┌─ ROWS

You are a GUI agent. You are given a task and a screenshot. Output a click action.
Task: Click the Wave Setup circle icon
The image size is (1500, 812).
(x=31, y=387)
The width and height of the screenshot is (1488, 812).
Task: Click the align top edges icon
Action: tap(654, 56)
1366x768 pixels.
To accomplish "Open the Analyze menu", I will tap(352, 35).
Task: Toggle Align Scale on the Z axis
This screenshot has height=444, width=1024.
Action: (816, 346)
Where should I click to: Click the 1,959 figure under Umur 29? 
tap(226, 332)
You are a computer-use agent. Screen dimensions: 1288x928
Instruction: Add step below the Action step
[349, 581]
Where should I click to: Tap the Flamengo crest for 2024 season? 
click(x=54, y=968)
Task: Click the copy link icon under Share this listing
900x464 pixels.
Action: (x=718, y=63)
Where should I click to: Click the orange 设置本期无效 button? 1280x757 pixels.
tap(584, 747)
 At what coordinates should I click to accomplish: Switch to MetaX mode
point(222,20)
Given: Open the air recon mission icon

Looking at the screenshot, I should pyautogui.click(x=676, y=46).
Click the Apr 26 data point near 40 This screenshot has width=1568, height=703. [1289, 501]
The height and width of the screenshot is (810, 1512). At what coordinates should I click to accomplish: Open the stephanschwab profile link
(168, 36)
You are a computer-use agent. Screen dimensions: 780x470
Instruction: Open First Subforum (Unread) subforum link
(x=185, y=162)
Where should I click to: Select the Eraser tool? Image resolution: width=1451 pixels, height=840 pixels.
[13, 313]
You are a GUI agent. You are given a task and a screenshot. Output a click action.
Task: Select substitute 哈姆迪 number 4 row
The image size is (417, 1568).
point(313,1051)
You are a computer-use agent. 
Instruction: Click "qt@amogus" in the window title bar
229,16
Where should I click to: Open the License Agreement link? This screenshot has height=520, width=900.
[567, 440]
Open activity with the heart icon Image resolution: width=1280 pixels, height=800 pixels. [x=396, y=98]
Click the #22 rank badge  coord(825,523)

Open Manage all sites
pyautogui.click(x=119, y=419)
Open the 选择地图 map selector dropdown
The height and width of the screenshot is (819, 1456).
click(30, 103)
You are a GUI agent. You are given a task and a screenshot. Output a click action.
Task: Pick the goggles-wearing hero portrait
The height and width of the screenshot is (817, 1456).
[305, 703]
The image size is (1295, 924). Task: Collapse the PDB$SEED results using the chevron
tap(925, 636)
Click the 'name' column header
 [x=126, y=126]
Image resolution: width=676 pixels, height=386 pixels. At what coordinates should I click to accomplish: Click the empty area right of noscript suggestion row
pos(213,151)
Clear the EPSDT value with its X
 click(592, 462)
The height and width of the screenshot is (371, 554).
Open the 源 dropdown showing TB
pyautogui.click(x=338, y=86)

└─

Rewrite all the entries above, changing every "Instruction" to "Command" and leaving everything else as it is.

*OUTPUT FOR THIS EXERCISE*.
You are a GUI agent. You are given a task and a screenshot. Output a click action.
Task: Click the Wave Setup circle icon
The image size is (1500, 812).
(x=31, y=387)
The width and height of the screenshot is (1488, 812).
Task: Click the align top edges icon
Action: tap(654, 56)
1366x768 pixels.
To accomplish "Open the Analyze menu", I will tap(352, 35).
Task: Toggle Align Scale on the Z axis
This screenshot has height=444, width=1024.
Action: (816, 346)
Where should I click to: Click the 1,959 figure under Umur 29? 
tap(226, 332)
You are a computer-use agent. Screen dimensions: 1288x928
Command: Add step below the Action step
[349, 581]
Where should I click to: Tap the Flamengo crest for 2024 season? 
click(x=54, y=968)
Task: Click the copy link icon under Share this listing
900x464 pixels.
Action: (x=718, y=63)
Where should I click to: Click the orange 设置本期无效 button? 1280x757 pixels.
tap(584, 747)
 At what coordinates should I click to accomplish: Switch to MetaX mode
point(222,20)
Given: Open the air recon mission icon

Looking at the screenshot, I should pyautogui.click(x=676, y=46).
Click the Apr 26 data point near 40 This screenshot has width=1568, height=703. [1289, 501]
The height and width of the screenshot is (810, 1512). At what coordinates should I click to accomplish: Open the stephanschwab profile link
(168, 36)
You are a computer-use agent. Screen dimensions: 780x470
Command: Open First Subforum (Unread) subforum link
(x=185, y=162)
Where should I click to: Select the Eraser tool? Image resolution: width=1451 pixels, height=840 pixels.
[13, 313]
You are a GUI agent. You are given a task and a screenshot. Output a click action.
Task: Select substitute 哈姆迪 number 4 row
The image size is (417, 1568).
point(313,1051)
You are a computer-use agent. 
Command: Click "qt@amogus" in the window title bar
229,16
Where should I click to: Open the License Agreement link? This screenshot has height=520, width=900.
[567, 440]
Open activity with the heart icon Image resolution: width=1280 pixels, height=800 pixels. [x=396, y=98]
Click the #22 rank badge  coord(825,523)

Open Manage all sites
pyautogui.click(x=119, y=419)
Open the 选择地图 map selector dropdown
The height and width of the screenshot is (819, 1456).
click(30, 103)
You are a GUI agent. You are given a task and a screenshot. Output a click action.
Task: Pick the goggles-wearing hero portrait
The height and width of the screenshot is (817, 1456).
[305, 703]
The image size is (1295, 924). Task: Collapse the PDB$SEED results using the chevron
tap(925, 636)
Click the 'name' column header
 [x=126, y=126]
Image resolution: width=676 pixels, height=386 pixels. At what coordinates should I click to accomplish: Click the empty area right of noscript suggestion row
pos(213,151)
Clear the EPSDT value with its X
 click(592, 462)
The height and width of the screenshot is (371, 554).
Open the 源 dropdown showing TB
pyautogui.click(x=338, y=86)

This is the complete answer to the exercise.